Date Tue, 21 Jul 2026 07:39:51 +0300


L'anticamera della Seconda Guerra Mondiale -- Oltre 35.000 persone provenienti da 53 paesi formarono le Brigate Internazionali (BI). Dal momento del colpo di stato di Franco del 16 luglio 1936, gruppi informali si mobilitarono per combattere il fascismo. Italiani, tedeschi e austriaci, in particolare, ne facevano parte, consapevoli delle conseguenze della dittatura. Jean Batou, Stéphanie Prezioso e Ami-Jacques Rapin, insieme a una quarantina di collaboratori, tracciano un ritratto di queste donne e questi uomini che si trovarono sotto il fuoco delle truppe di Franco, lontani dalle loro terre, a difendere i propri valori: fraternità, solidarietà e l'urgente necessità di reagire. Il loro libro, Quando cala la notte: Volontari Internazionali contro il Fascismo (Spagna 1936-1939), è pubblicato da Syllepse.

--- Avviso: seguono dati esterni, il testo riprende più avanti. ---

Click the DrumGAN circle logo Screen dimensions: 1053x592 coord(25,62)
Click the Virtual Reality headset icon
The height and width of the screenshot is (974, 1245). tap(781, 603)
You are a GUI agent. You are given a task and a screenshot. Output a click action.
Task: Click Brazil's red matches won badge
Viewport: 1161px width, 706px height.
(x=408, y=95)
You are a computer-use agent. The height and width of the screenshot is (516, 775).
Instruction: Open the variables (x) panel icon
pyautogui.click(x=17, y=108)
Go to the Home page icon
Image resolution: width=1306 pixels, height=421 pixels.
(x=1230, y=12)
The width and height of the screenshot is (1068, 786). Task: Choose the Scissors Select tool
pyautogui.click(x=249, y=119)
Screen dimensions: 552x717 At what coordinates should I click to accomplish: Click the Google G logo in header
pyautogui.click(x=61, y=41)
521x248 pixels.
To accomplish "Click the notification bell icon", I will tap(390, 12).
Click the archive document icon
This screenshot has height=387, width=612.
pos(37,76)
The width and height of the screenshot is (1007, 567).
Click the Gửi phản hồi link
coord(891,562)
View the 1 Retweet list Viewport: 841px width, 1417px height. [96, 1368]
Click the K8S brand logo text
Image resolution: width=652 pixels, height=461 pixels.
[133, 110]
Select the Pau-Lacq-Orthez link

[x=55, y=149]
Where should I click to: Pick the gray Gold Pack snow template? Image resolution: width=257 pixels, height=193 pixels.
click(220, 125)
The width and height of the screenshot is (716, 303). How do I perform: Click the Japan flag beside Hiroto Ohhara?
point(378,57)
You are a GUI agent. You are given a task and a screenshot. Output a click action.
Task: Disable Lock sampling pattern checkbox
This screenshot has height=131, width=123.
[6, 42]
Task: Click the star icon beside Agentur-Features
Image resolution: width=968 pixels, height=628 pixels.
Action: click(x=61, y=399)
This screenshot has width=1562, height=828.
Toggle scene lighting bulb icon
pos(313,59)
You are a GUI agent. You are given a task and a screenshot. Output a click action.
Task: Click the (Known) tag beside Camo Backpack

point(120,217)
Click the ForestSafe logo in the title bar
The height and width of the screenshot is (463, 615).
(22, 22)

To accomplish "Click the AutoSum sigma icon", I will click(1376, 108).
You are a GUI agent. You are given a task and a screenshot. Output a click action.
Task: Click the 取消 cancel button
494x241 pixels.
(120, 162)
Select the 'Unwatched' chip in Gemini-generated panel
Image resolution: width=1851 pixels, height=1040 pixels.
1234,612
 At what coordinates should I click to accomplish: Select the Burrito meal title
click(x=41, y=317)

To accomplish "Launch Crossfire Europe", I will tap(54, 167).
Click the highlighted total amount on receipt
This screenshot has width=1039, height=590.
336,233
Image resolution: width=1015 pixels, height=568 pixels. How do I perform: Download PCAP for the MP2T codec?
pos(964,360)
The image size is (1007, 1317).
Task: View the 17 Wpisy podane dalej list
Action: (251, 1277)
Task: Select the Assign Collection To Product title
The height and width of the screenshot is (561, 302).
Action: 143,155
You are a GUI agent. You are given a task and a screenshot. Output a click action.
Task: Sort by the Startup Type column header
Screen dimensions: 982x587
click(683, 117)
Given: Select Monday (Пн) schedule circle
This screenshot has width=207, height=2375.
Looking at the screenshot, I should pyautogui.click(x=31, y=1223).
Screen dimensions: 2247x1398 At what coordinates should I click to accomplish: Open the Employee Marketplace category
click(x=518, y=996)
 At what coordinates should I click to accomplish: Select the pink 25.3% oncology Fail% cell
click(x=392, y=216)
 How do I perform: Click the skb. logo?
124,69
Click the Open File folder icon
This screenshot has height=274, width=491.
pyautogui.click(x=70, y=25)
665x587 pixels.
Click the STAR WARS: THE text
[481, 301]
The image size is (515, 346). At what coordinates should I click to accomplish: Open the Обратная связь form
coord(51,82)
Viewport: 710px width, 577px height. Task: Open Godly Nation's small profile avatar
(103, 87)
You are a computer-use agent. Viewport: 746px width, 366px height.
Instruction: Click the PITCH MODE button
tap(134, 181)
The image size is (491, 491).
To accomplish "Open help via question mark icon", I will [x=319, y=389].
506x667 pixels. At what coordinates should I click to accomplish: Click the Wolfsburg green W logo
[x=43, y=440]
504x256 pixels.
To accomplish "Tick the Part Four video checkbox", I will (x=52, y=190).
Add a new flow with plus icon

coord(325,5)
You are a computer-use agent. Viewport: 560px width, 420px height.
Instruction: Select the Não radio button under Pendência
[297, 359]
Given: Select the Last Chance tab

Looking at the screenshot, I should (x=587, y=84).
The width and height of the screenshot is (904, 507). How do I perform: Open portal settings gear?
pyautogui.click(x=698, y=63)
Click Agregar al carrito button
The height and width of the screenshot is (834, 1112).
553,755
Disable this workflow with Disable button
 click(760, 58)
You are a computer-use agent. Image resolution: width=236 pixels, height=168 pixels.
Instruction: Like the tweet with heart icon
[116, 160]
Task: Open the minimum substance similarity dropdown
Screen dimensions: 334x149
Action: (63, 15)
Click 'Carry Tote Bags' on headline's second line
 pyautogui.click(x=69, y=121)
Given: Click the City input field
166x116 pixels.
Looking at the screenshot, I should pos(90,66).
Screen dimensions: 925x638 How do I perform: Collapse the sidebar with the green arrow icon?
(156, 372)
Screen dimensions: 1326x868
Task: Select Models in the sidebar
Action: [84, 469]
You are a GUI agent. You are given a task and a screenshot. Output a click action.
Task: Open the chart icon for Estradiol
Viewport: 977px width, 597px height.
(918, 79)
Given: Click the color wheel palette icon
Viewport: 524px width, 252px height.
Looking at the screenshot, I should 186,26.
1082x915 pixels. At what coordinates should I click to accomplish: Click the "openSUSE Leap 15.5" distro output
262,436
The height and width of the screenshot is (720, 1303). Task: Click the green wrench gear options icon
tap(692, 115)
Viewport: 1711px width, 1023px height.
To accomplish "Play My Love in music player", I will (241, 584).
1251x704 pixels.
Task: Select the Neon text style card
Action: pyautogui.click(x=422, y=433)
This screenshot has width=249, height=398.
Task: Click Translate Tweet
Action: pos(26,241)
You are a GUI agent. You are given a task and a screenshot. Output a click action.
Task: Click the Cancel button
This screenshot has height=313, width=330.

Novant'anni fa scoppiò la Guerra Civile Spagnola, ed era fondamentale sottolineare la posta in gioco e le minacce di guerra che precedettero il conflitto. Questa guerra fu il preludio alla Seconda Guerra Mondiale. Le democrazie occidentali furono paralizzate dalla pressione della Gran Bretagna. Un ministro franchista avrebbe in seguito sottolineato come la politica di non intervento le avesse aiutate quasi più del sostegno alle dittature. Il libro (900 pagine) è diviso in due parti: la prima analizza il contesto politico, la seconda raccoglie i profili dei volontari di vari paesi, tra cui la Francia, naturalmente, ma anche la Cina, gli Stati Uniti, la Grecia e altri. Al di là del rispetto dovuto a questi volontari, è purtroppo necessario sottolineare la negligenza, o peggio, la banalizzazione di questa tragedia - una forma di negazionismo. Questa reinterpretazione della storia, questa riduzione delle forze contrapposte a un sinistro "sono tutti uguali", allontana i giovani di oggi in un momento in cui il pericolo dell'estrema destra è di nuovo una realtà.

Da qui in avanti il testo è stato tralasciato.